● **Aim of the exercise**: Pick up the biography of Costa Rican footballer Carlos Villegas below and keep writing it from its final sentence.

● **Text passage**:

──────

Carlos Arturo Villegas Retana (born 3 March 1999) is a Costa Rican footballer who plays as a winger for club Deportivo Saprissa.

Club career

Deportivo Saprissa
Villegas is a product of Deportivo Saprissa and was promoted to the senior squad in 2017, under the command of coach Carlos Watson. For the start of the Summer Championship that took place on January 8, Saprissa was going to face San Carlos, with Villegas on the bench for the first time. 17-year old Villegas made his professional debut one month later, on 8 February 2017, against Belén FC, when he came on as a substitute for Anderson Leite in the 69th minute, and the result ended with an unexpected 0-1 defeat. He made a total of six appearances in that season.

On 28 February 2018 Villegas' agent, Joaquim Batica, confirmed that Villegas in March would go for a trial at the U20 squad of Brazilian team Grêmio, alongside his Saprissa-teammate Julen Cordero.

──────

● **Given data**:
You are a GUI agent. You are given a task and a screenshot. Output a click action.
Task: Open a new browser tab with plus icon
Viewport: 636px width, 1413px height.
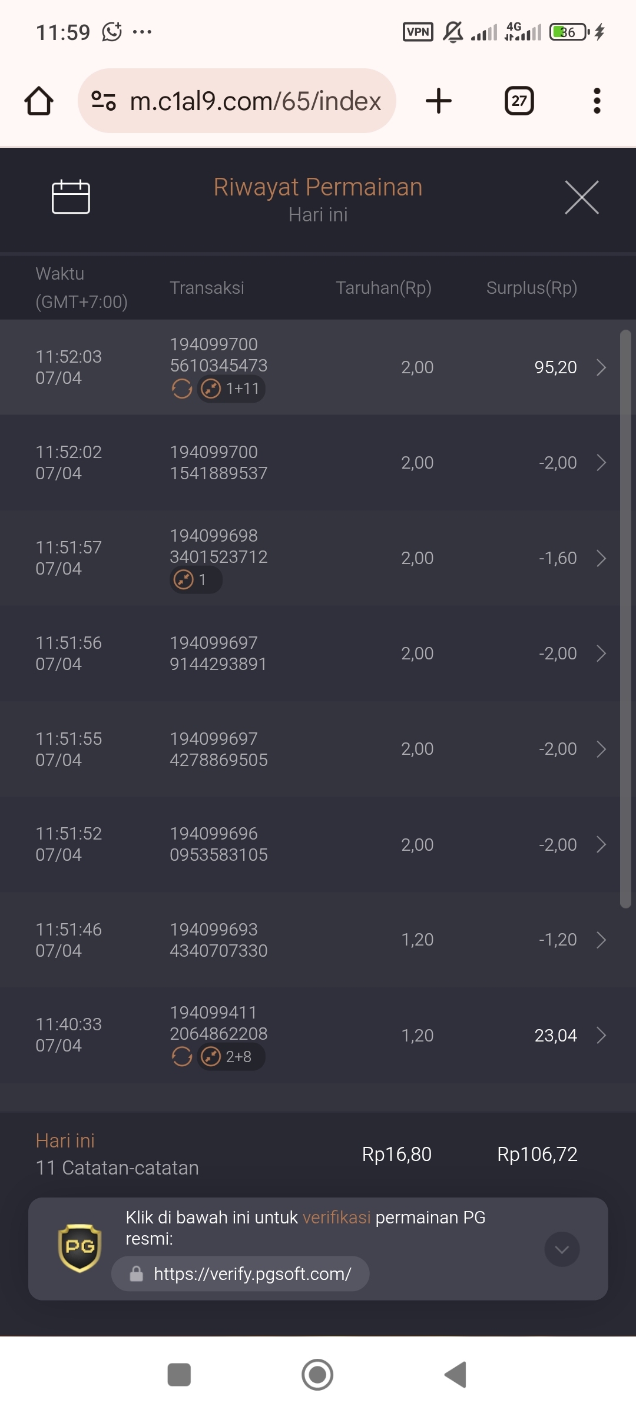tap(439, 101)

──────

● **Response to this exercise**:
Loan to Municipal Grecia
With only seven appearances in the following two season for Saprissa, Villegas was loaned out to Municipal Grecia in January 2019 for the rest of the year. He left the club again at the end of the year, where his loan deal expired. However, he was still a part of the Grecia-squad for three games during 2020, which indicated, that the loan deal, however, had been extended. During his time at Grecia, Villegas made a total of 23 appearances where he scored one goal.

Puerto Golfito
In the summer 2020, Villegas joined Costa Rican second division club Puerto Golfito FC.

Return to Deportivo Saprissa
After a spell at Limón, Villegas returned to Deportivo Saprissa, signing a three-year deal until May 2024 on 28 July 2021.

References

External links
 
 Carlos Villegas at Grenada FA
 Carlos Villegas at Camiseta 10

Living people
1999 births
Association football wingers
Costa Rican footballers
Costa Rica youth international footballers
Liga FPD players
Deportivo Saprissa players
Municipal Grecia players
Limón F.C. players
People from Heredia (canton)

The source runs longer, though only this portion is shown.